TDEM is reportedly working with local leaders to identify sites for and establish walk-up and drive-thru testing sites, especially in urban areas where large protests have been taking place.
"As the State of Texas continues to mitigate the spread of COVID-19, we are committed to ensuring every Texan has access to COVID-19 testing no matter where they live," Abbott said in the press release. "We must address the disproportionate impact of COVID-19 on underserved and minority communities and ensure that anyone who needs a test can have one. As many Texans continue to gather for protests, the state is also taking steps to address potential surges in COVID-19 cases. We are ensuring that Texans can continue to safely exercise their First Amendment rights while putting protocols in place to identify and mitigate any spread of COVID-19."
Dr. David Lakey, a member of the Texas Medical Association's coronavirus task force and the chief medical officer at The University of Texas System, said that all things considered, case numbers remain a low percentage of the state's total population, but numbers will continue to increase. The challenge, he said, is managing it.
"There is a lot of capacity in the Texas hospital system." Lakey said. "The rates can go up, but the hospitals will be able to manage."
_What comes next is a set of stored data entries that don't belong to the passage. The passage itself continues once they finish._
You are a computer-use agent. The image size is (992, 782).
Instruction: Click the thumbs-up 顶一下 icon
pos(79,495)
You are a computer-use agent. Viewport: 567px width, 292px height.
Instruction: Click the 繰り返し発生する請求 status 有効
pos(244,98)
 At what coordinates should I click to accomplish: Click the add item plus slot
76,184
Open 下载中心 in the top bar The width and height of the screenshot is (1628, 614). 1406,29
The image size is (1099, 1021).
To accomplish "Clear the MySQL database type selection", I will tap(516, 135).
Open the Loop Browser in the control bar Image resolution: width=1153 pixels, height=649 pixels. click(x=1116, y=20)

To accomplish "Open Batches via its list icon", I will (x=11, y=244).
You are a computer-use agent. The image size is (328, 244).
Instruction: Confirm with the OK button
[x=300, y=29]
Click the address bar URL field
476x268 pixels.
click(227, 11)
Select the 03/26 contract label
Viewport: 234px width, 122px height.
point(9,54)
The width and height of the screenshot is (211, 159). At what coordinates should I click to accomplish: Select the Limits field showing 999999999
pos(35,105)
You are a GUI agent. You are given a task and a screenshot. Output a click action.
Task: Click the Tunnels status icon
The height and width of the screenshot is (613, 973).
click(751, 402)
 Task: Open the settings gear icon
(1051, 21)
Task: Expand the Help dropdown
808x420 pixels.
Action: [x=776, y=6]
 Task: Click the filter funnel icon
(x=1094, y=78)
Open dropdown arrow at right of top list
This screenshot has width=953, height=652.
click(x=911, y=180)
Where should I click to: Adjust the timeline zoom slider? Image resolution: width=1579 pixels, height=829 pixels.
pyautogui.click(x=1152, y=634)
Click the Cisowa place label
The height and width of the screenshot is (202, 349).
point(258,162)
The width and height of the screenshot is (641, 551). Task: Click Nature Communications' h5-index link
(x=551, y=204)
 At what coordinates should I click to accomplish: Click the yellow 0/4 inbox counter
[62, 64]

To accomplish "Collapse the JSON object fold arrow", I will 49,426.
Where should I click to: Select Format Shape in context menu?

The Texas Department of Health and Human Services indicates as of June 8, across the state, there were 15,402 hospital beds available, 1,723 intensive care unit beds available and 5,911 ventilators available.
Lakey said he is expecting coronavirus rates to continue to increase in the coming weeks between people going out for events, such as Memorial Day, and the ongoing protests in a variety of cities.
Lakey noted the announcement from Abbott is important, as minority populations are being disproportionately impacted by coronavirus.
"The matching of where the testing is occurring versus where the disease is isn't where it needs to be yet," Lakey said. "Having that special effort to make sure that people who need to be tested in minority communities is really important. There are a disproportionate number of people that are minorities that are on the front line, whether [they are] doing home care or are in the hospitals or in the grocery stores."
Chris Van Deusen, director of media relations for DSHS, said any large gathering of people can lead to an increased spread of coronavirus when precautions are not observed.
"There’s not a way to reliably predict whether or how much a particular event will increase the number of cases," Van Deusen said. "We continue to encourage people to practice safe social distancing and wear a face covering when in public, especially if they can’t stay six feet away from other people."
Van Deusen added people should monitor their health for potential coronavirus symptoms, particularly fever, coughing and shortness of breath.
"If symptoms occur, they should get tested and stay away from other people as much as possible," he said.
Coronavirus case counts have continued to rise across the state. Data from the Texas Department of Health and Human Services indicates cumulative confirmed cases since the beginning of June have increased from 64,880 to 75,616 across the state. Cumulative fatalities since the beginning of the month have increased from 1,678 on June 1 to 1,836 on June 8.